Friday, October 23, 2009

The blog re-started

Goodness but it's been a funny year. Our attention has not been directed as thoroughly to the gardens and the allotment as it usually is. We've been busy this year with other things.

And the weather was a bit funny. A warm spring and early summer, followed by three weeks of cool, wet weather in July, followed by an unusually dry August, September and October - around us at least. Other people are complaining of a wet summer, but we certainly didn't have one after the end of July.
However, despite a benign inattention, the broad beans, peas and runner beans have been a roaring success. The onions have been wonderful. We had an amazing crop of potatoes - which we dug up earlier than usual because there was blight threatening. But we got them before the blight did. We grew carrots in boxes up on one of the picnic tables, to avoid the attentions of the carrot fly. They were delicious. And our salad leaves were lovely, until we went away in August and they died of dehydration. I did put more seeds in, but a bit late.

The sweet corn also went in late, and is now oh-so, oh-so nearly to pick. We've been lucky so far that there has only been one frost, and that a very mild one. If our luck holds another week or two, we should get quite a bit of corn as well. If it doesn't, we'll harvest anyway and I'll make broth with the immature fruits.

### DIRECTION
Decide whether each statement agrees with the garden blog post, answering yes or no and quoting the deciding words: (a) The potatoes were dug up later than usual. (b) The carrots were grown in boxes on a picnic table to keep the carrot fly away. (c) No frost has occurred so far.

### GIVEN RECORDS

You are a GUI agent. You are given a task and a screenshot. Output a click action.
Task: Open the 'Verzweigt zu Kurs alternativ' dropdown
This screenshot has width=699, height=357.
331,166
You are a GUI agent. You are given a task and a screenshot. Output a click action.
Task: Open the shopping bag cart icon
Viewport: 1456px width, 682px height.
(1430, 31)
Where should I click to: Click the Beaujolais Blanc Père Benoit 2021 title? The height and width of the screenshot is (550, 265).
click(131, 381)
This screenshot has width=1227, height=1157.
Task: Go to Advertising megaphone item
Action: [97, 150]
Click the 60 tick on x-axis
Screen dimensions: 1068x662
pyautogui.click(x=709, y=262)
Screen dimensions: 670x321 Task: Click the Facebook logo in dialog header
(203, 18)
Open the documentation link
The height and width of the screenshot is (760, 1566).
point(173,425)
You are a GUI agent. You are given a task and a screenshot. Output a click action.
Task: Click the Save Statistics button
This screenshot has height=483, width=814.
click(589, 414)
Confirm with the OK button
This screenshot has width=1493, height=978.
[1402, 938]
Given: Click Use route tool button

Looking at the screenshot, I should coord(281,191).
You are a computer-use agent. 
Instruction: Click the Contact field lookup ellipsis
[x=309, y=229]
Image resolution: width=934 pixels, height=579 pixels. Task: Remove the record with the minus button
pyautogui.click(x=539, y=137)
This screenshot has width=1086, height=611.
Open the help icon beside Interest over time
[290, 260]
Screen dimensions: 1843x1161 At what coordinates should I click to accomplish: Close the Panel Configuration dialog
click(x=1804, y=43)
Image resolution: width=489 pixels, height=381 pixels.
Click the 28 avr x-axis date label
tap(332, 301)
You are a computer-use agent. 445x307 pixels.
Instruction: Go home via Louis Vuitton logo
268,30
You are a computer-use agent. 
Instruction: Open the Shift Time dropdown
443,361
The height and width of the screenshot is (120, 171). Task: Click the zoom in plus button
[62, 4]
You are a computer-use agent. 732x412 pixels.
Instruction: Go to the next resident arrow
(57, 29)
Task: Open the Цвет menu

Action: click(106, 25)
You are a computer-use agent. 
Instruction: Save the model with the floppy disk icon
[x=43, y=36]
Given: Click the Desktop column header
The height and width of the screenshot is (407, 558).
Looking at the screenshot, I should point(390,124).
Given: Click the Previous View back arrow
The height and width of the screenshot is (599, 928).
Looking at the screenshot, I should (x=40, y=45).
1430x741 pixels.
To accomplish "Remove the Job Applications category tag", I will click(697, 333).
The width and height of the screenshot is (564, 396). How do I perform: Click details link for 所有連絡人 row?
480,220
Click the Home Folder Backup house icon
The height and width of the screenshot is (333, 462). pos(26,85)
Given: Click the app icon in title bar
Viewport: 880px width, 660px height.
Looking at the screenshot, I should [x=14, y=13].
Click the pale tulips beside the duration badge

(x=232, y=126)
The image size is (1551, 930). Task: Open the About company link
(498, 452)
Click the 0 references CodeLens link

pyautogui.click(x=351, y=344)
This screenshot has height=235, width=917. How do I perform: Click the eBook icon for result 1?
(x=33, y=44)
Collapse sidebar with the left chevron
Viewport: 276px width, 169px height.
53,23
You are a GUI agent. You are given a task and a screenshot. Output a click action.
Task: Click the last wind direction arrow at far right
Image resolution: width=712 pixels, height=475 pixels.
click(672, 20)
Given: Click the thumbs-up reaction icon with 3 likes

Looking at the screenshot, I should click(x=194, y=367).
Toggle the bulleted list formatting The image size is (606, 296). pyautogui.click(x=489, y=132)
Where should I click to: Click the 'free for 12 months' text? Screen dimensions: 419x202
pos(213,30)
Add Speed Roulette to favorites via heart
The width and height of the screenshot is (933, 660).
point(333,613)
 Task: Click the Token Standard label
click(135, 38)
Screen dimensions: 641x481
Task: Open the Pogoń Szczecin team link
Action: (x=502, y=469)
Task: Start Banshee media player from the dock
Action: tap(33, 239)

### REPLY TO THE EXERCISE
(a) No: "which we dug up earlier than usual because there was blight threatening"
(b) Yes: "We grew carrots in boxes up on one of the picnic tables, to avoid the attentions of the carrot fly."
(c) No: "there has only been one frost, and that a very mild one"